- SHORT PROBLEM -
Reproduce the following lines without any alteration.

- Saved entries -
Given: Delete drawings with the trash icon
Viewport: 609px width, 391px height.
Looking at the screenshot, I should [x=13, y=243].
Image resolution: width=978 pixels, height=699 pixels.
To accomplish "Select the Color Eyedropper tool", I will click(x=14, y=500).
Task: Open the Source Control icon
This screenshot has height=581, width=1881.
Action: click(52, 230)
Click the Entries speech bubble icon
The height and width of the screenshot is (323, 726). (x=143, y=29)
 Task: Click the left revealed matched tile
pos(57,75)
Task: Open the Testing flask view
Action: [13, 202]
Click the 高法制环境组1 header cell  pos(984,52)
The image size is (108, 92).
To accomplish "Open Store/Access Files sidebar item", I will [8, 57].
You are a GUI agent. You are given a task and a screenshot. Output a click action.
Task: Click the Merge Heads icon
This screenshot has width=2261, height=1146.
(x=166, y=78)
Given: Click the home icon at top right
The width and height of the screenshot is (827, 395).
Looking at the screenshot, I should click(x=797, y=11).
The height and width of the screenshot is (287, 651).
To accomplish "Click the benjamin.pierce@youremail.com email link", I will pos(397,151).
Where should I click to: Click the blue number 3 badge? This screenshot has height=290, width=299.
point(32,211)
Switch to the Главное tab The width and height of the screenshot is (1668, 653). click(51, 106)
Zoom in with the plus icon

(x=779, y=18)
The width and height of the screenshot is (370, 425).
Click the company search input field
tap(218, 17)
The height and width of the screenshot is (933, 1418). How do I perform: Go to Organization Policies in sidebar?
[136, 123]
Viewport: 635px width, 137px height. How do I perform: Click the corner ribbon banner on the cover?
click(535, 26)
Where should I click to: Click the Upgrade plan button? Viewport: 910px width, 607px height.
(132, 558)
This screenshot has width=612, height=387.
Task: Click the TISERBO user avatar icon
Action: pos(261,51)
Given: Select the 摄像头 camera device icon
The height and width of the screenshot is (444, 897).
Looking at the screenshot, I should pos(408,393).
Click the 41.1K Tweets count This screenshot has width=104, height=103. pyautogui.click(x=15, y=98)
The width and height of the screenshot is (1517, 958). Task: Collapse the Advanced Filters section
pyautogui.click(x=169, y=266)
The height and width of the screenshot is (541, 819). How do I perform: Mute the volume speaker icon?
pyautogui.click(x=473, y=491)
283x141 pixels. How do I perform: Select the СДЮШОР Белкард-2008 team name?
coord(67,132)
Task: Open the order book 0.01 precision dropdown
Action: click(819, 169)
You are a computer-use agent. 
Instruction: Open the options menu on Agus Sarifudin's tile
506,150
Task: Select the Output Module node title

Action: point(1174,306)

- FULL ANSWER -
Given: Delete drawings with the trash icon
Viewport: 609px width, 391px height.
Looking at the screenshot, I should [x=13, y=243].
Image resolution: width=978 pixels, height=699 pixels.
To accomplish "Select the Color Eyedropper tool", I will click(x=14, y=500).
Task: Open the Source Control icon
This screenshot has height=581, width=1881.
Action: click(52, 230)
Click the Entries speech bubble icon
The height and width of the screenshot is (323, 726). (x=143, y=29)
 Task: Click the left revealed matched tile
pos(57,75)
Task: Open the Testing flask view
Action: [13, 202]
Click the 高法制环境组1 header cell  pos(984,52)
The image size is (108, 92).
To accomplish "Open Store/Access Files sidebar item", I will [8, 57].
You are a GUI agent. You are given a task and a screenshot. Output a click action.
Task: Click the Merge Heads icon
This screenshot has width=2261, height=1146.
(x=166, y=78)
Given: Click the home icon at top right
The width and height of the screenshot is (827, 395).
Looking at the screenshot, I should click(x=797, y=11).
The height and width of the screenshot is (287, 651).
To accomplish "Click the benjamin.pierce@youremail.com email link", I will pos(397,151).
Where should I click to: Click the blue number 3 badge? This screenshot has height=290, width=299.
point(32,211)
Switch to the Главное tab The width and height of the screenshot is (1668, 653). click(51, 106)
Zoom in with the plus icon

(x=779, y=18)
The width and height of the screenshot is (370, 425).
Click the company search input field
tap(218, 17)
The height and width of the screenshot is (933, 1418). How do I perform: Go to Organization Policies in sidebar?
[136, 123]
Viewport: 635px width, 137px height. How do I perform: Click the corner ribbon banner on the cover?
click(535, 26)
Where should I click to: Click the Upgrade plan button? Viewport: 910px width, 607px height.
(132, 558)
This screenshot has width=612, height=387.
Task: Click the TISERBO user avatar icon
Action: pos(261,51)
Given: Select the 摄像头 camera device icon
The height and width of the screenshot is (444, 897).
Looking at the screenshot, I should pos(408,393).
Click the 41.1K Tweets count This screenshot has width=104, height=103. pyautogui.click(x=15, y=98)
The width and height of the screenshot is (1517, 958). Task: Collapse the Advanced Filters section
pyautogui.click(x=169, y=266)
The height and width of the screenshot is (541, 819). How do I perform: Mute the volume speaker icon?
pyautogui.click(x=473, y=491)
283x141 pixels. How do I perform: Select the СДЮШОР Белкард-2008 team name?
coord(67,132)
Task: Open the order book 0.01 precision dropdown
Action: click(819, 169)
You are a computer-use agent. 
Instruction: Open the options menu on Agus Sarifudin's tile
506,150
Task: Select the Output Module node title

Action: point(1174,306)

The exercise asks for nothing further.